Tuesday, May 8th, 2007

Medicine Wheel Garden I had a great birthday. For one thing, my favorite former employer, GladRags, asked me to blog for them (joy of joys). Secondly, we have a fantastic new tradition in our multi-generational house (I live with my parents, husband and two children in Vermont—I know it wouldn’t work for everyone but it’s working out really well for us). Instead of buying each other gifts for all the birthdays and holidays, we decided to put that money toward a project that the birthday person gets to choose. For my birthday this May I chose to make a medicine wheel garden in the front flowerbed. I spent the weekend digging in the dirt, mending the rock wall, and preparing the flowerbed for all the cool new plants I got to buy with my birthday gift certificate to the local plant store. My shopping spree included a bird bath, gazing ball and all my favorites: lavender, lemon balm, sage, strawberries, roses and thyme. Hoo-ray! Medicine wheels or shields are a Native American tradition used to create sacred space. I built mine on the principles found in The Medicine Wheel Garden: Creating Sacred Space for Healing, Celebration, and Tranquility by E. Barrie Kavasch. I associate them mostly with safety and have built small ones out of stones on my dresser to symbolically represent one that would surround my home or me.

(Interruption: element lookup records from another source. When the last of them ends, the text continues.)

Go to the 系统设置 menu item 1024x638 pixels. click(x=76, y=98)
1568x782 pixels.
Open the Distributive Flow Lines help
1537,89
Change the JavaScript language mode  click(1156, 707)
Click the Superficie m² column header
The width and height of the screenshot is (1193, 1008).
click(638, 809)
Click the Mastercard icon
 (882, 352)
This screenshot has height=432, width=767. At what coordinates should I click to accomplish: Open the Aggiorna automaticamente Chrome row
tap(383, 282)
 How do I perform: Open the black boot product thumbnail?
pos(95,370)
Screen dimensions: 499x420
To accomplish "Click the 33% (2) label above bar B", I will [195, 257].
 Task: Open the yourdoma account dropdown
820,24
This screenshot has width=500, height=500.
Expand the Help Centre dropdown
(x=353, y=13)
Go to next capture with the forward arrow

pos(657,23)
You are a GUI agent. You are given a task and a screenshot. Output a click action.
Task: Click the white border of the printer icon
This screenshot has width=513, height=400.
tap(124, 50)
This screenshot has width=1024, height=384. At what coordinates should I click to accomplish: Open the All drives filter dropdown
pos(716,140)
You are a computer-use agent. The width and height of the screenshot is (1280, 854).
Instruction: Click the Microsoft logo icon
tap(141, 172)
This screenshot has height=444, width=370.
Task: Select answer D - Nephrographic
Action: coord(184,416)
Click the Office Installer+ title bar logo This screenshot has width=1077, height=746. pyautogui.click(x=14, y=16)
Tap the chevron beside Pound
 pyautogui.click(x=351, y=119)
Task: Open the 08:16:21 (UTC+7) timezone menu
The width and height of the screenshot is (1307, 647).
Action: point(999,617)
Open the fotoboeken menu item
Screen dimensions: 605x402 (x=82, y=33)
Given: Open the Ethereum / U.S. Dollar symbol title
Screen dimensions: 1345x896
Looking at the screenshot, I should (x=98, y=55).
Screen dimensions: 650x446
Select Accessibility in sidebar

I happened to read New Moon Rising: Reclaiming the Sacred Rites of Menstruation by Linda Heron Wind around the same time as I was working on this garden. Wind describes how to make a belly shield, which I quickly noticed was the same concept as a medicine wheel garden. Belly shields can be made either physically or mentally as a way to protect your belly from the negative energies in life. She also said something that struck me: that women also need a space to go to during PMS time where they don’t need to have their belly shields up, a place and time to be open to what I think of as the higher calling of menstruating: inspiration and understanding. Maybe my medicine wheel garden can be a place like that for me…although it is in the front of my house where all the neighbors can see as well as traffic going by. Do you think they’d mind me washing out my GladRags out there?